Hardware design and implementation

CORDIC-based hardware design

In addition to the CORDIC design and the evaluation carried out through theoretical analysis and algorithm definition in the preceding section, it is imperative to undertake hardware design and implementation to assess the effectiveness of the proposed CORDIC calculations. Given the advantages of flexibility, reconfigurability, and extensive parallel processing capabilities of FPGAs, this research endeavors to utilize a Xilinx Zynq FPGA device (xc7z030fbg484-3). The objective is to implement CORDIC algorithms as blocks using the VHDL programming language in the ISE Design Suite 14.7 environment, enabling the thorough examination of hardware implementation efficiency and accuracy across all of the proposed algorithms and the learning mechanism.

CORDIC algorithms implementation design

In this section, a comprehensive elaboration is provided on the design aspects of each algorithm. The primary objective is to optimize the utilization of resources in the implementation process while concurrently achieving the utmost accuracy in computationally demanding hardware tasks. In light of the prerequisite for a predefined and unchanging hardware architecture, the choice of iterations is guided by carefully considering the results delineated in Tables 1, 2, and 3. As a result, a selection of 4 and 5 iterations is made for the Exp and Ln CORDICs, respectively, to ensure an appropriate level of accuracy. Consequently, in the case of the Pow CORDIC, a cumulative total of 9 iterations is employed to facilitate the computation of arbitrary power functions.

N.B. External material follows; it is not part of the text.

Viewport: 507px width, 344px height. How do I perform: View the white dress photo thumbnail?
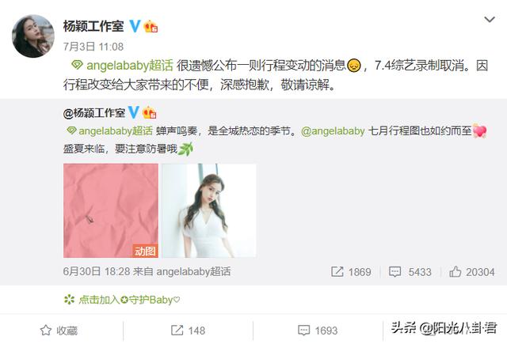pyautogui.click(x=209, y=210)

In order to achieve a highly accurate and efficient implementation of Exp CORDIC, it is appropriate to allocate 8 fractional and 3 integral bits. This configuration enables the accommodation of input values up to 8, with a resolution step of 0.0039, while maintaining an average error of approximately \({10}^{-3}\). It should be noted that the hardware design is done according to the specific application and characteristics of the neural network learning block. When the accuracy of the required calculations, the input range, and the output result are known, as a result, we can determine the number of iterations and the number of bits in these specific conditions to avoid overflow and underflow. Consequently, an 11-bit representation is employed for Exp CORDIC, accounting for potential overflow and underflow conditions. However, a greater bit count may be warranted for applications necessitating extended input ranges and enhanced resolution. Moreover, since the input of the Exp CORDIC algorithm is derived from the Ln output, it is characterized by values exclusively below 0. Consequently, during the implementation, certain superfluous conditions in the Exp CORDIC algorithm, such as those found in line 17 of Algorithm 1, can be omitted, reducing hardware resource utilization.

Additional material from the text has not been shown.